What the task asks: Every line from the one that includes "Screen dimensions: 184x188" to the end of the entries should be written out exactly, with the first and last included.

Provided records:
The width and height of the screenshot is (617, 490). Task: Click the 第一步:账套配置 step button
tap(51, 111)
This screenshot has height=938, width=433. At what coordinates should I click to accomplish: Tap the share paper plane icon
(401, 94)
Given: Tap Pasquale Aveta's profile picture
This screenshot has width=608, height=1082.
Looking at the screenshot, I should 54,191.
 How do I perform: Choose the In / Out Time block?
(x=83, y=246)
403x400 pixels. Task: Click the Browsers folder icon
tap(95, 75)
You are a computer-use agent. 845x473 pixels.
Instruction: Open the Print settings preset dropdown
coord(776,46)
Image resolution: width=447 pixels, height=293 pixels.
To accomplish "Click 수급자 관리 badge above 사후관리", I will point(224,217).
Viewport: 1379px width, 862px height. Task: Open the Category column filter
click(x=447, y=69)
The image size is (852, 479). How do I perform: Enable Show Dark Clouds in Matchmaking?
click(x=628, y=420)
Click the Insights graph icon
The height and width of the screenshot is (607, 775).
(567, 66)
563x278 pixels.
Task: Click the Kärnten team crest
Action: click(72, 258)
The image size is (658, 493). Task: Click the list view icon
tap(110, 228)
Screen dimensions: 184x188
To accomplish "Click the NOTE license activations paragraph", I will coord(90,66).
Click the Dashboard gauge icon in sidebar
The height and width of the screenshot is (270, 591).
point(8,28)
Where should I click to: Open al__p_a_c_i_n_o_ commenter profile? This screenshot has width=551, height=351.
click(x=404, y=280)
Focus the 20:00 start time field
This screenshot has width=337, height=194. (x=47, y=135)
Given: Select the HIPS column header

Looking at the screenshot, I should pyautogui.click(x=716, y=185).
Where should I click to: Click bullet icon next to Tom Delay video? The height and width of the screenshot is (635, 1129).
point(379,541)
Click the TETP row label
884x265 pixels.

Answer for the task:
Screen dimensions: 184x188
To accomplish "Click the NOTE license activations paragraph", I will coord(90,66).
Click the Dashboard gauge icon in sidebar
The height and width of the screenshot is (270, 591).
point(8,28)
Where should I click to: Open al__p_a_c_i_n_o_ commenter profile? This screenshot has width=551, height=351.
click(x=404, y=280)
Focus the 20:00 start time field
This screenshot has width=337, height=194. (x=47, y=135)
Given: Select the HIPS column header

Looking at the screenshot, I should pyautogui.click(x=716, y=185).
Where should I click to: Click bullet icon next to Tom Delay video? The height and width of the screenshot is (635, 1129).
point(379,541)
Click the TETP row label
884x265 pixels.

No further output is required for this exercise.